Scientists came up with a new genetic method to revert blindness.
First evolved in animals 550 million years ago, the ability to see is essential to life. It helps animals navigate the world around them. Researchers at the University of California, Berkeley (UC Berkeley), may have found a way to reverse blindness caused by retinal degeneration and give people back the ability to fully experience the world.
Retinal degeneration is a set of diseases that cause progressive, continuous loss of vision, until the person goes completely blind. The most common types of retinal degeneration are age-related macular degeneration (AMD) and retinitis pigmentosa (RP). In the U.S., RP afflicts one in 3,000 individuals, totaling about 50,000 to 100,000 people. AMD affects 170 million people worldwide, affecting one in 10 people over 55 years old.
In a fully functioning eye, light enters through the cornea, the thin film over the eye, then is filtered into the pupil and through another lens called the crystalline lens. The light then travels to the back of the eye where it hits the retina. The retina is made up of three main types of neurons: photoreceptors, bipolar cells and ganglion cells. Light receptors on the photoreceptor cells, commonly known as rods and cones, recognize light and, through a cascade of signaling through proteins and other molecules, turn the light signal into an electrical signal. This electrical signal then travels through the bipolar cell and to the ganglion cells, which carry the signal to the brain where it is interpreted into a picture.
When the photoreceptors are lost because of retinal degeneration, the whole pathway is broken and the individual can no longer interpret light; they are blind.
A simple answer to retinal degeneration is to find another way to transmit light signals into electrical signals, since the photoreceptor cells are no longer there to do that.
The only current treatment is an artificial retina which does just that — a camera, attached to glasses that the individual wears, transmit signals to a patch on the eye which then transmits electrical impulses to the remaining cells. Those signals are interpreted by the brain as light. Although this technology gives patients back some sight, it is nowhere near as good as normal sight, and the glasses are large and awkward.
Researchers at Berkeley thought there might be another way: transform the existing ganglion cells into ones that can convert light into an electrical signal.

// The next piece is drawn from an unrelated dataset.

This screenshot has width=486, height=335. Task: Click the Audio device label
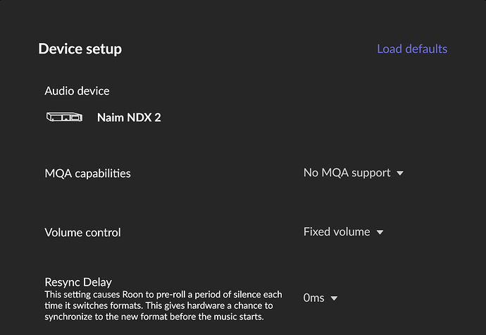coord(77,91)
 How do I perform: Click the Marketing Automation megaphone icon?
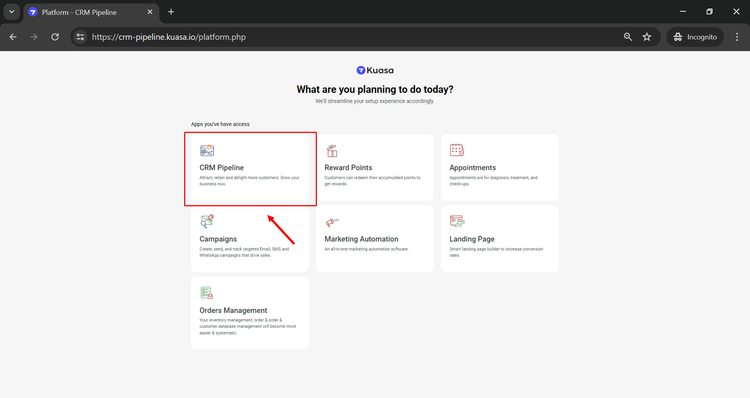click(x=332, y=222)
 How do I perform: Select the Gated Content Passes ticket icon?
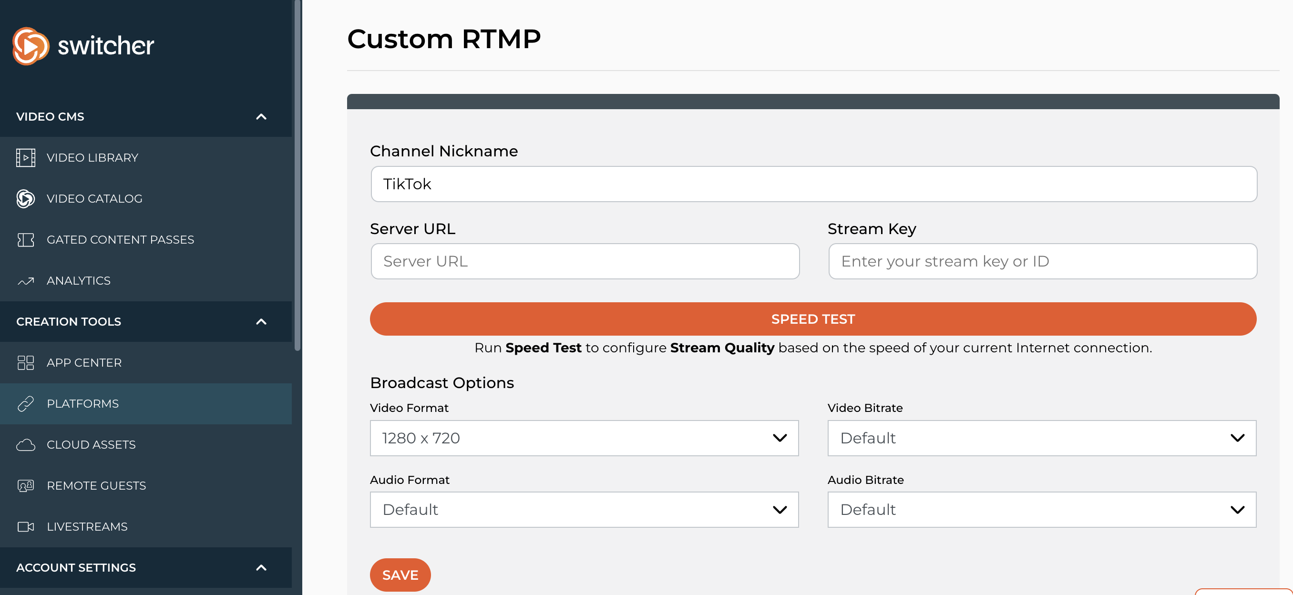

The researchers started by loading a deactivated adeno-associated virus (AAV) with a gene for green opsin, the specific protein in a photoreceptor cell that normally allows for green and yellow vision. The virus with the green opsin was then injected into the eyes of blind mice so that the virus would transmit the green opsin into the ganglion cells. After receiving the green opsin gene, the ganglion cells would presumably begin to produce green opsin and be able to interpret light signals.

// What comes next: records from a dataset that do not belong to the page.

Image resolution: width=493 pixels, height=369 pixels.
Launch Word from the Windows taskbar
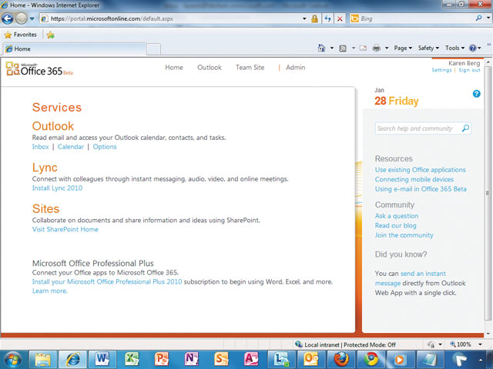(102, 358)
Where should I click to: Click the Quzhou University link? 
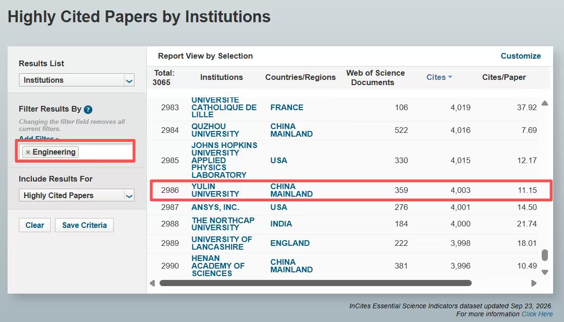pos(215,131)
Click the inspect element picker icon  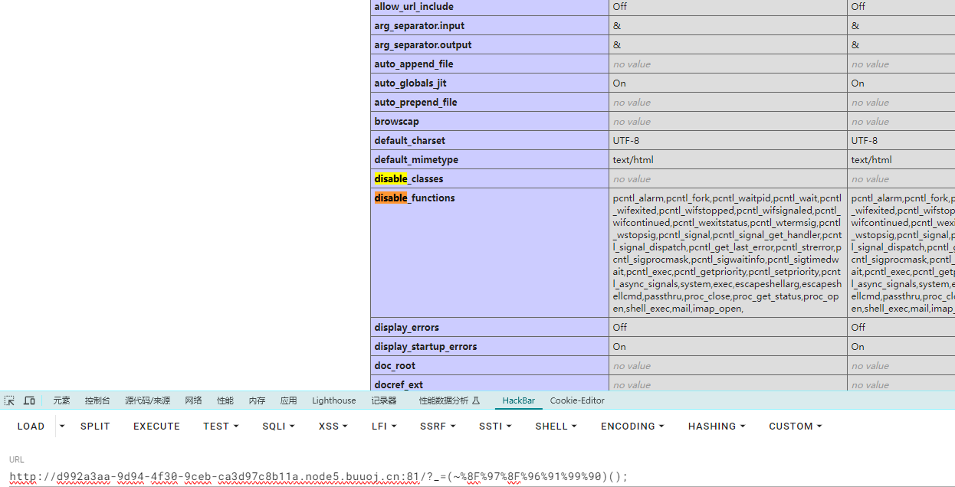(10, 400)
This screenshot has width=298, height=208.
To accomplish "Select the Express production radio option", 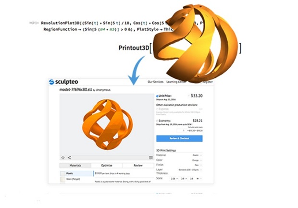I will point(157,109).
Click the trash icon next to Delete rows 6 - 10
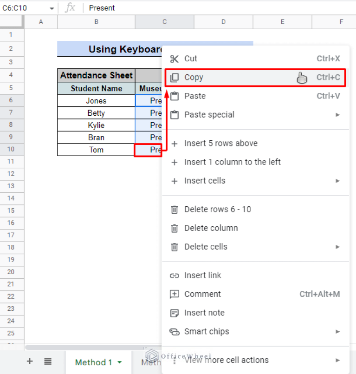The height and width of the screenshot is (374, 356). click(175, 209)
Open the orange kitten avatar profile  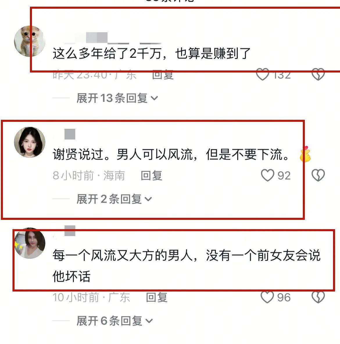(30, 41)
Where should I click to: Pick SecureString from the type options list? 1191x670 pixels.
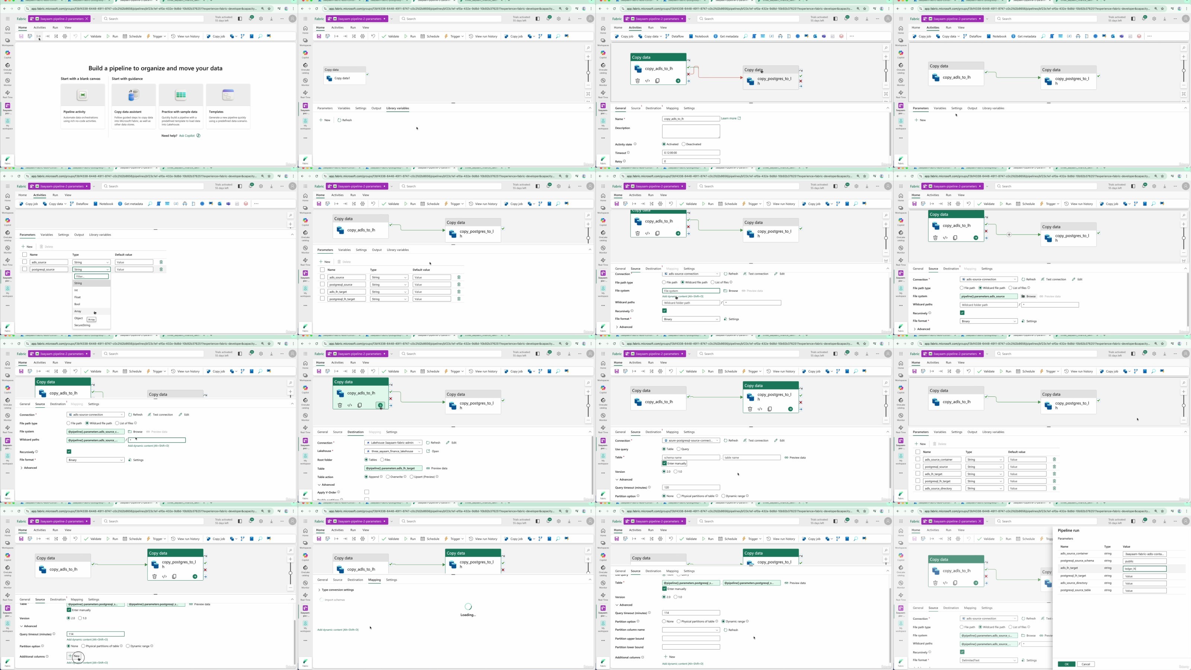[82, 325]

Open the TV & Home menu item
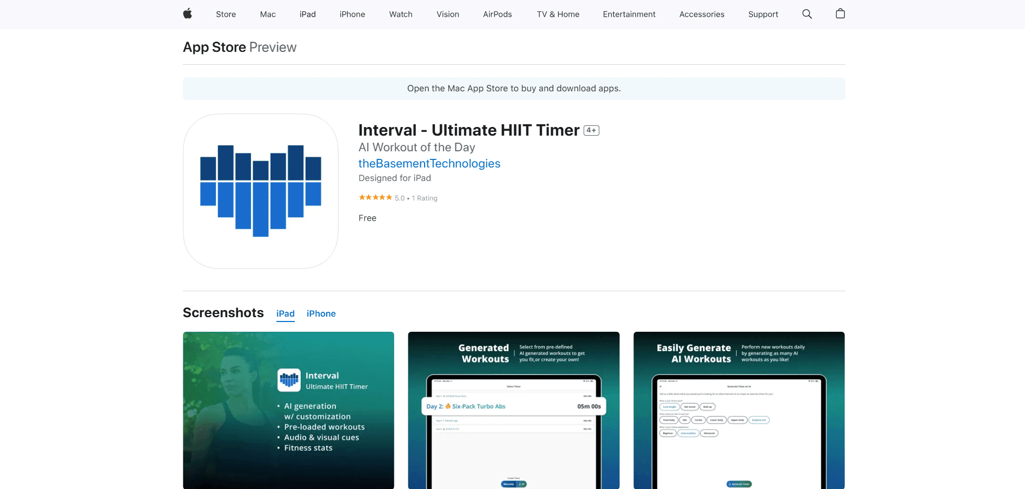tap(558, 14)
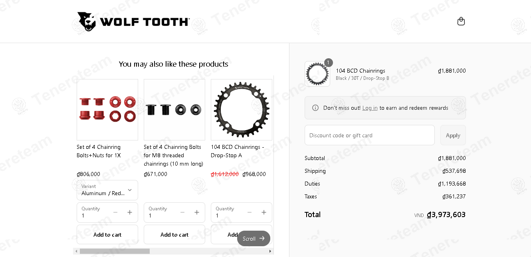Expand the Variant dropdown Aluminum / Red
531x257 pixels.
(107, 190)
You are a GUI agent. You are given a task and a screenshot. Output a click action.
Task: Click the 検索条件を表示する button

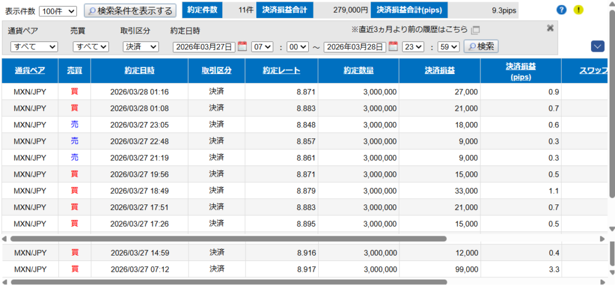(x=130, y=11)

It seemed to work. About 90 percent of the ganglion cells became light sensitive. Mice that received green opsin could reliably detect motion and brightness.

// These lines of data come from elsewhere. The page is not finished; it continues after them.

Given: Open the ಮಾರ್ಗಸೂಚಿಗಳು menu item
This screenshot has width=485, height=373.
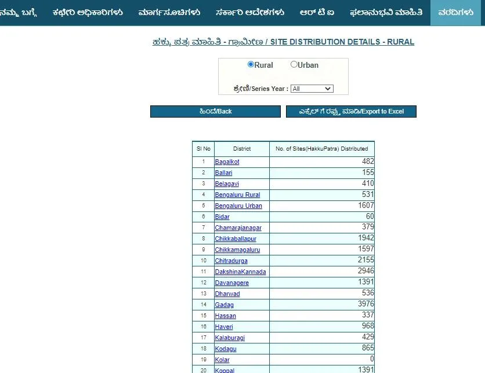Looking at the screenshot, I should (169, 12).
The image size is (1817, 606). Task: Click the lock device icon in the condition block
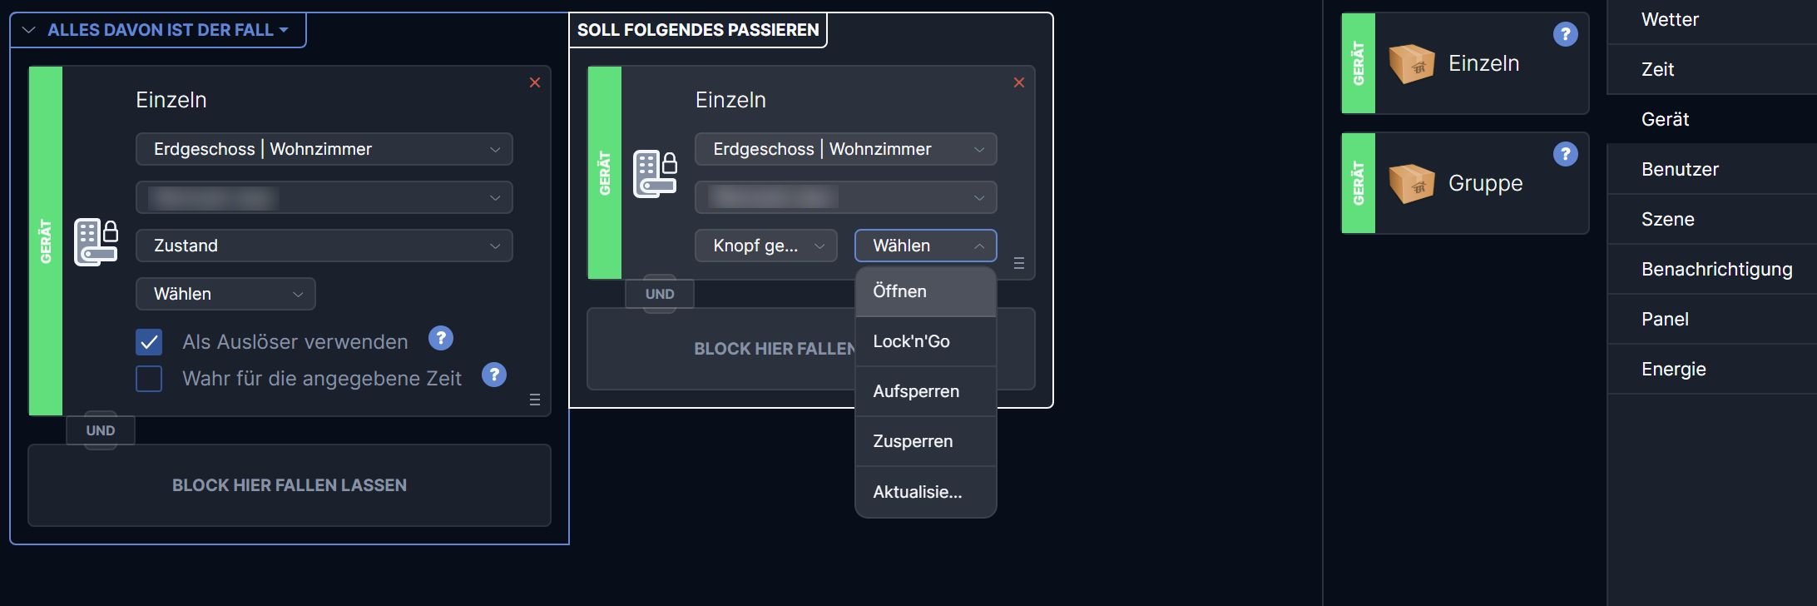click(97, 241)
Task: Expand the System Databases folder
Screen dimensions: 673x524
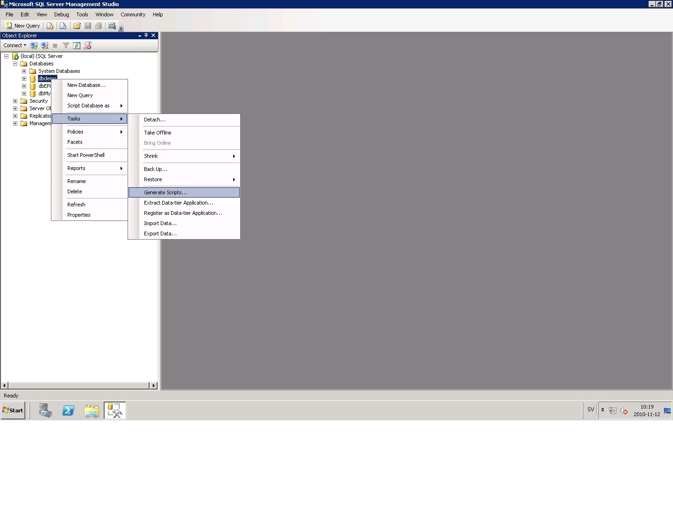Action: [x=24, y=71]
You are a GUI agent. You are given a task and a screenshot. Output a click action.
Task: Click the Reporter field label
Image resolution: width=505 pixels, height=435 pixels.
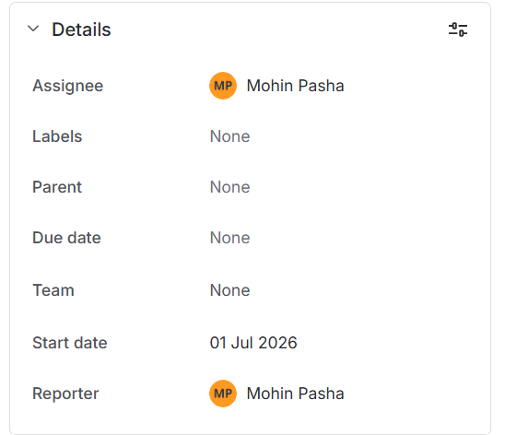click(x=65, y=394)
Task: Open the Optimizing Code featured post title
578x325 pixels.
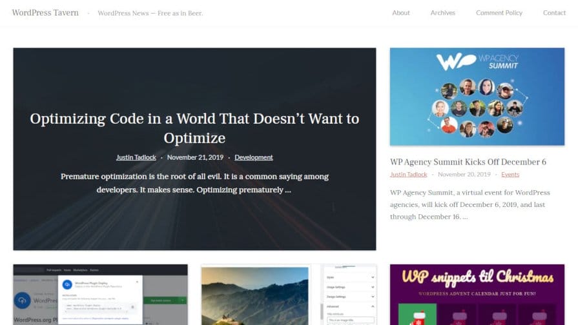Action: point(194,128)
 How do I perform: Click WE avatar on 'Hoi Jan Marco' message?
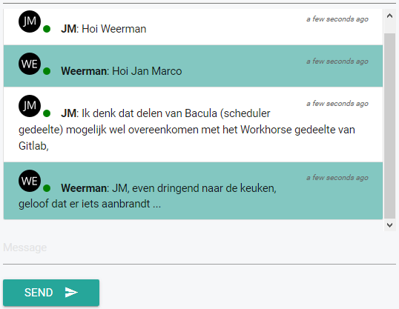[x=30, y=64]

Ehud Isacoff, a UC Berkeley professor of Molecular and Cell Biology and director of the Helen Wills Neuroscience Institute, mused at how simple the solution seemed to be.
“That this system works is really, really satisfying, in part because it’s also very simple,” Isacoff said in a press release. “Ironically, you could have done this 20 years ago.”
The mice’s vision returned to the point that, if they were humans, they would be able to read and could use an iPad. Isacoff found this result to be particularly striking.
“This powerfully brought the message home,” Isacoff said. “After all, how wonderful it would be for blind people to regain the ability to read a standard computer monitor, communicate by video, watch a movie.”
The researchers are now developing this technique for humans. They would have to inject thousands of times more AAVs because humans have more ganglion cells than mice, but they are hopeful that clinical trials could begin in three years.
Isacoff is excited for the future of this treatment.
“With neurodegenerative diseases of the retina, often all people try to do is halt or slow further degeneration. But something that restores an image in a few months — it is an amazing thing to think about.”